If the integrand is positive and big, the integral may not be zero or
negative, may it?
> But one cannot attach consistently a meaning to
> \int dx delta(x)^2 f(x)
> for arbitrary nice functions f, in a way that one can handle the
> integral according to the usual rules without getting contradictions.
If f(0) is finite and has a certain sign, this integral is also big
and of the same sign.
In my example delta(x)^2 appeared from derivative of fast changing
physical function (heat conduction) in a two-layer system. I can
always consider this derivative as finite but extremely big, so the
integral has a big and positive numerical value.
Igor Khavkine
wrote:
The suggestive way of writing a distribution G acting on a test
function f, G(f) = "int G(x) f(x) dx", is sometimes too suggestive.
[1]
If we are given f(x), then what is f(x)^2? The answer to that question
and even its well-posedness, depends on what f(x) represents. If f is
a function, then f(x) the value of that function at a point x (a real
or complex number, or something similar), and f(x)^2 is the same value
squared.
On the other hand, trying to apply the same logic to G(x), in the
notation introduces above, fails. The reason is that G is not a
function, but a distribution. And G(x) is not the value of G at a
point x (since a distribution need not have a value at a given point).

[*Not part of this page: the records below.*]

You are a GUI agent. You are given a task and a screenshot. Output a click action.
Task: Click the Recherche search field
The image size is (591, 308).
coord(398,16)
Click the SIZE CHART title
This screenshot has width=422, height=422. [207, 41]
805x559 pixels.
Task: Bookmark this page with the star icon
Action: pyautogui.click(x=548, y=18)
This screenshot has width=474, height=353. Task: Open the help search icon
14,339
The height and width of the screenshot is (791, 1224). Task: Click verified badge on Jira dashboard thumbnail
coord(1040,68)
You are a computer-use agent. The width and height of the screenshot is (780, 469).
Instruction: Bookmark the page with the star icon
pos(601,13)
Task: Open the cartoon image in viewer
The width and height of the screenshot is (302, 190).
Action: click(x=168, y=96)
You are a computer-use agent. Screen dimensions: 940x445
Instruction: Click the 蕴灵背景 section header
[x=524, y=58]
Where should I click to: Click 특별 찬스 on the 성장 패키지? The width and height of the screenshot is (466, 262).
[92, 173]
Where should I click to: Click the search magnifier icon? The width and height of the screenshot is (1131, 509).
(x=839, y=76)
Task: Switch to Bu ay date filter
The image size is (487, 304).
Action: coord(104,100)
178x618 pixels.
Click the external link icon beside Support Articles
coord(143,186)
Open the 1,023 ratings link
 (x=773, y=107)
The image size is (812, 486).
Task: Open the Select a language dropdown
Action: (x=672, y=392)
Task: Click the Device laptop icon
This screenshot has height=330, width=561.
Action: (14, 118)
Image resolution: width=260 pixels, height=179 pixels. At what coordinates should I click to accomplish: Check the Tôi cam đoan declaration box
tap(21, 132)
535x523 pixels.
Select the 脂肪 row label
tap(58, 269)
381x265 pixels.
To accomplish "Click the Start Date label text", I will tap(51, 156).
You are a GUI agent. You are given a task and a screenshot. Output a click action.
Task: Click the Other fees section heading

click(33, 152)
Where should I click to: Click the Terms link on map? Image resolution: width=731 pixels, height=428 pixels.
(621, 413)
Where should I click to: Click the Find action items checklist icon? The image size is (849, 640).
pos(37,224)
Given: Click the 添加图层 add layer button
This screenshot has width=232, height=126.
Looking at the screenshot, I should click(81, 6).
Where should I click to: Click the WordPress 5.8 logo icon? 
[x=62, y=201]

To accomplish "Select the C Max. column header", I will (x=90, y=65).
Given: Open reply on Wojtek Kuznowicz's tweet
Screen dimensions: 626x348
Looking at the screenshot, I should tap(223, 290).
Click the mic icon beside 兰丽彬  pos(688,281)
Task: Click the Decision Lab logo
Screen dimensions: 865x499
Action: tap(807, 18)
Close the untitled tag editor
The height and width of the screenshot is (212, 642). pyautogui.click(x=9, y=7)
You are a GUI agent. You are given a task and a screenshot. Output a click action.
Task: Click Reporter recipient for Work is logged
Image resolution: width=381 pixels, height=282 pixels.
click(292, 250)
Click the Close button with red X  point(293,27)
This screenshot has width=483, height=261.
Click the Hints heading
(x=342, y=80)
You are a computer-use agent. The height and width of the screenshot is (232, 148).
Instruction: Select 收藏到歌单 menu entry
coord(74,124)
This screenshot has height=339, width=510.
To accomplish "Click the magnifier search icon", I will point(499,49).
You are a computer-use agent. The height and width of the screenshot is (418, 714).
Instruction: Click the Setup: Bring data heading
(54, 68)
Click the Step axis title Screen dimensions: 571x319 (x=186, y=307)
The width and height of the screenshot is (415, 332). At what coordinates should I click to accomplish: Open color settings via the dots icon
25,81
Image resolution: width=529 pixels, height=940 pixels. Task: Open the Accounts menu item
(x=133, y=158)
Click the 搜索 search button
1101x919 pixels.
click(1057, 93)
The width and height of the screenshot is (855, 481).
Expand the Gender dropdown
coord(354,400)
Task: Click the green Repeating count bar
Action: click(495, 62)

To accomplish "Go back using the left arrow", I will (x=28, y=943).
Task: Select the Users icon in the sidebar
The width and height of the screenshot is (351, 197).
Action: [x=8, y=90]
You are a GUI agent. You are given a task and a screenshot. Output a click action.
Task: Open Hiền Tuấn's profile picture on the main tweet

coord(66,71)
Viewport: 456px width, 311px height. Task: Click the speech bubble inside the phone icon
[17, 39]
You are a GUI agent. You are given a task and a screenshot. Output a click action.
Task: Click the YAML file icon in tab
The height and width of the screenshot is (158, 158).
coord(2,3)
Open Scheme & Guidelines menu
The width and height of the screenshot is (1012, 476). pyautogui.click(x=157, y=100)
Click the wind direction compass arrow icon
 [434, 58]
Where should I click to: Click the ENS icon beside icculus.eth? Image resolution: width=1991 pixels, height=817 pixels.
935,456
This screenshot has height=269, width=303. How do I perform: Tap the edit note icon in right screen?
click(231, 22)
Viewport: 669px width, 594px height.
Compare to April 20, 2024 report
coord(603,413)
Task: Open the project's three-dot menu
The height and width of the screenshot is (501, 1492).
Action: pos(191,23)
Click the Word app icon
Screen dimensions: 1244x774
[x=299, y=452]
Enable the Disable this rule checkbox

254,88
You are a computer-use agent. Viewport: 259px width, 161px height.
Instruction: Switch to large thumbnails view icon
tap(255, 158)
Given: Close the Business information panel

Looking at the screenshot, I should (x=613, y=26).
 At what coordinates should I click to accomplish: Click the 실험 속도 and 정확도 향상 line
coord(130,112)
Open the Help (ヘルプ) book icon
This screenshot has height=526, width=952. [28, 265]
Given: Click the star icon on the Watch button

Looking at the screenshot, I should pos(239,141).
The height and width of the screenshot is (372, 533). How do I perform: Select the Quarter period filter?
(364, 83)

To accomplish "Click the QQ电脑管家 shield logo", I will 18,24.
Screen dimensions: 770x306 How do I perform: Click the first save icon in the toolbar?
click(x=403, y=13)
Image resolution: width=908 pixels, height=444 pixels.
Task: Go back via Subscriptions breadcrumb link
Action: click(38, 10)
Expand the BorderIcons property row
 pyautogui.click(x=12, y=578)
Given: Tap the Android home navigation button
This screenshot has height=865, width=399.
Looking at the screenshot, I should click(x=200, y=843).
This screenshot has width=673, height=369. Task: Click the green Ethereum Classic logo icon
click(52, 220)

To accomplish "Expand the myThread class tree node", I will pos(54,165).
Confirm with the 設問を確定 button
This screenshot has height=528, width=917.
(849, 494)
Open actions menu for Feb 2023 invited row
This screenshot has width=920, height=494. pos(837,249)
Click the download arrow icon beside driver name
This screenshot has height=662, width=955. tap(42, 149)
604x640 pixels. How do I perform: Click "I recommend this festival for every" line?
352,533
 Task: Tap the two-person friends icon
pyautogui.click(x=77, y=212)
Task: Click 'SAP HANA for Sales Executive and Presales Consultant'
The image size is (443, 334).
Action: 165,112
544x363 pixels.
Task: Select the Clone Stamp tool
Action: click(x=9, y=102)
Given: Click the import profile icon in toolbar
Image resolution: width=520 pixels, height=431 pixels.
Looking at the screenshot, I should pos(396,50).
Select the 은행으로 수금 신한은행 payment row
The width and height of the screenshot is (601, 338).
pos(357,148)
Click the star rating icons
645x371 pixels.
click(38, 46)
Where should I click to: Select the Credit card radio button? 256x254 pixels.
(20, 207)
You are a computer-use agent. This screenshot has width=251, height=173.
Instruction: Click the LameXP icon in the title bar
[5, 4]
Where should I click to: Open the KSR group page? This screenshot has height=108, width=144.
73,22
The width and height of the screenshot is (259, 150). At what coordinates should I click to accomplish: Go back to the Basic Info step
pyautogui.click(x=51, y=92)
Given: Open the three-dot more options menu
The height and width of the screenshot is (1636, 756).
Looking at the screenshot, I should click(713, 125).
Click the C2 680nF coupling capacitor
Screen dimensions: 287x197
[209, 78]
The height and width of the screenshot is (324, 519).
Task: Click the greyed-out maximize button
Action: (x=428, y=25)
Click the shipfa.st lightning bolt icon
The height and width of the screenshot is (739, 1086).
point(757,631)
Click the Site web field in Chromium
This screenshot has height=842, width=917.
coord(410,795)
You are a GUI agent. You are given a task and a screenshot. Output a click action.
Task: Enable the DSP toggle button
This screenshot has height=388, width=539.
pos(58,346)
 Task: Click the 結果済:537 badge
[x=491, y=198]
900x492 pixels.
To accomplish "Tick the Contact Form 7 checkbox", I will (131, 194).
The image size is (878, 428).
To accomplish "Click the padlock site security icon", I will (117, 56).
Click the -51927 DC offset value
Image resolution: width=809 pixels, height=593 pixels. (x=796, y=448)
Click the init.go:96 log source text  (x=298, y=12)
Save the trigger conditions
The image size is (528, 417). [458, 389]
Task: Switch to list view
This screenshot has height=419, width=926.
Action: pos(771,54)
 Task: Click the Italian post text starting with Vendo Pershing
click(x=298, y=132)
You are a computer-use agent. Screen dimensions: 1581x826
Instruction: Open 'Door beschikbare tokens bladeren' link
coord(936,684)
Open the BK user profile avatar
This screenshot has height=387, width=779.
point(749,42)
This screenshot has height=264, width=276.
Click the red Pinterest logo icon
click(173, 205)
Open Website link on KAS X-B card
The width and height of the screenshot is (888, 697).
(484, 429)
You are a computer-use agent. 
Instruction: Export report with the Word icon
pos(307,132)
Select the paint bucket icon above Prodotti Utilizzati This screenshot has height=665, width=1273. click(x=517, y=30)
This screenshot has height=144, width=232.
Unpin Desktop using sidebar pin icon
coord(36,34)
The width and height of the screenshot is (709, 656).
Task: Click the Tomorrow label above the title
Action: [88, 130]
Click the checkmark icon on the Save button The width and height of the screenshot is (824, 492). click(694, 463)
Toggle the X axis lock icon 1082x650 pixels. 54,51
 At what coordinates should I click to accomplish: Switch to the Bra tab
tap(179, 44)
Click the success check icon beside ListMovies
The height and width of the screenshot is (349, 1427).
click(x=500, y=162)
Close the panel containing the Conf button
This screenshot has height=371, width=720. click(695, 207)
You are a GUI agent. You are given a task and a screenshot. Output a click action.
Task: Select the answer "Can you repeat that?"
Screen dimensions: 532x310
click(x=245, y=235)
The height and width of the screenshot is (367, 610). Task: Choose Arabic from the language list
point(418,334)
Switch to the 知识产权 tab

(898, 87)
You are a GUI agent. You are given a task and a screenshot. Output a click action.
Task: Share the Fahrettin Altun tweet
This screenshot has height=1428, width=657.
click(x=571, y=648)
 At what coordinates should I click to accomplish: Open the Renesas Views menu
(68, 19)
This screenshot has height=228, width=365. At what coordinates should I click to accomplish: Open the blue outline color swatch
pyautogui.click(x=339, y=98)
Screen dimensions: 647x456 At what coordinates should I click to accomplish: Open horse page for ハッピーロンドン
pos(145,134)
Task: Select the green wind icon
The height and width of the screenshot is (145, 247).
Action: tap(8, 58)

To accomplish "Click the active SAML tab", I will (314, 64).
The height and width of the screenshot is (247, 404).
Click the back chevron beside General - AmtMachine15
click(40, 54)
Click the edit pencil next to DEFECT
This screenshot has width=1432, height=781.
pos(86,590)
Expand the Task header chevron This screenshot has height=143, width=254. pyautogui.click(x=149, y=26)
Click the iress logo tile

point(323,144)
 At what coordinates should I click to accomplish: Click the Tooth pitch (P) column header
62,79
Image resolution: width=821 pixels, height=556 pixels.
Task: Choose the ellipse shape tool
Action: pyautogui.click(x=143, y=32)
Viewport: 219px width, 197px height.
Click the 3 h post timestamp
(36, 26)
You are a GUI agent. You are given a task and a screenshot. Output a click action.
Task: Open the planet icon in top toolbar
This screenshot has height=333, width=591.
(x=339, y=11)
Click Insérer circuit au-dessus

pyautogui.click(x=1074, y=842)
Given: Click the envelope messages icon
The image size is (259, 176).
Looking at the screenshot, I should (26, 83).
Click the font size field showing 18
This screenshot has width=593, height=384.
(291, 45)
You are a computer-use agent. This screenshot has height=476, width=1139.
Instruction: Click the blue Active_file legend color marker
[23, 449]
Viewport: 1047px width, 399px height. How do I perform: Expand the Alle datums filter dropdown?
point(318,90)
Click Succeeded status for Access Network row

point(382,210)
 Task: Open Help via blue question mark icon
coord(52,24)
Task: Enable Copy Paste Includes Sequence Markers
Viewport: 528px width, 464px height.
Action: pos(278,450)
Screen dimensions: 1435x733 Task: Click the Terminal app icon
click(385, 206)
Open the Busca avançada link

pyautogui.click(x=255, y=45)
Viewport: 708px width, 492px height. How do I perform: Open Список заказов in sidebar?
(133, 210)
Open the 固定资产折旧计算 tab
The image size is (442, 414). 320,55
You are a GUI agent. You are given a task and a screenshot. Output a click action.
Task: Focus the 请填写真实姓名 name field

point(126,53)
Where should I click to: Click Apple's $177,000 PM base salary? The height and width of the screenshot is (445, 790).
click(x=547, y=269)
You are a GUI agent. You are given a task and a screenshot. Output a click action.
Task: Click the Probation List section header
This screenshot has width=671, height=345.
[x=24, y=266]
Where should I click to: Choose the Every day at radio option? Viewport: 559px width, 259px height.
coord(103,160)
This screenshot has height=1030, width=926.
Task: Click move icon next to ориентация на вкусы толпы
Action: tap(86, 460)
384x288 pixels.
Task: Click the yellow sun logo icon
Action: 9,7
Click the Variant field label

The notation G(x) only makes sense as a symbolic expression in the
larger expression "int G(x) f(x) dx", which is defined to be G(f). As
such, G(x) is not a number and hence cannot be squared.
A naive way of trying to get around this obstacle is to consider a
sequence of functions G_n(x) which converge to G as n->oo. Then
G_n(x)^2 makes perfect sense. One may then attempt to define,
G^2(f) = limit_(n->oo) int G_n(x)^2 f(x) dx .
However, it is easy to see for simple examples of G_n and f that this
limit will result in infinity, which is not a very useful way to
define G^2.
Even worse is the fact that distributions cannot be identified with
particular sequences of functions, rather they can only be identified
with equivalence classes of sequences that converge to the same
distribution. If one wishes to generalize the above approach to define
the product of distributions as the limit of products of
representative sequences of functions from the respective equivalence
classes, it is easy to see that this definition will not be
independent of the choice of representative, demonstrating that
consistently defining products in this way is impossible. Finding a
simple illustration of the last statement is left as an exercise to
the reader.
[1] Just to make sure we are all on the same page, a distribution is a
continuous linear functional on the linear space of functions (called
test functions) with a given topology.
Hope this helps.
Igor
Arnold Neumaier
> On 8 avr, 10:29, Arnold Neumaier <Arnold.Neuma...@univie.ac.at> wrote:
>> There is provably no way to give the term [delta(x - x0)]^2 an
>> unambiguous mathematical meaning ...
>
> Is infinity that ambiguous? In my opinion, not.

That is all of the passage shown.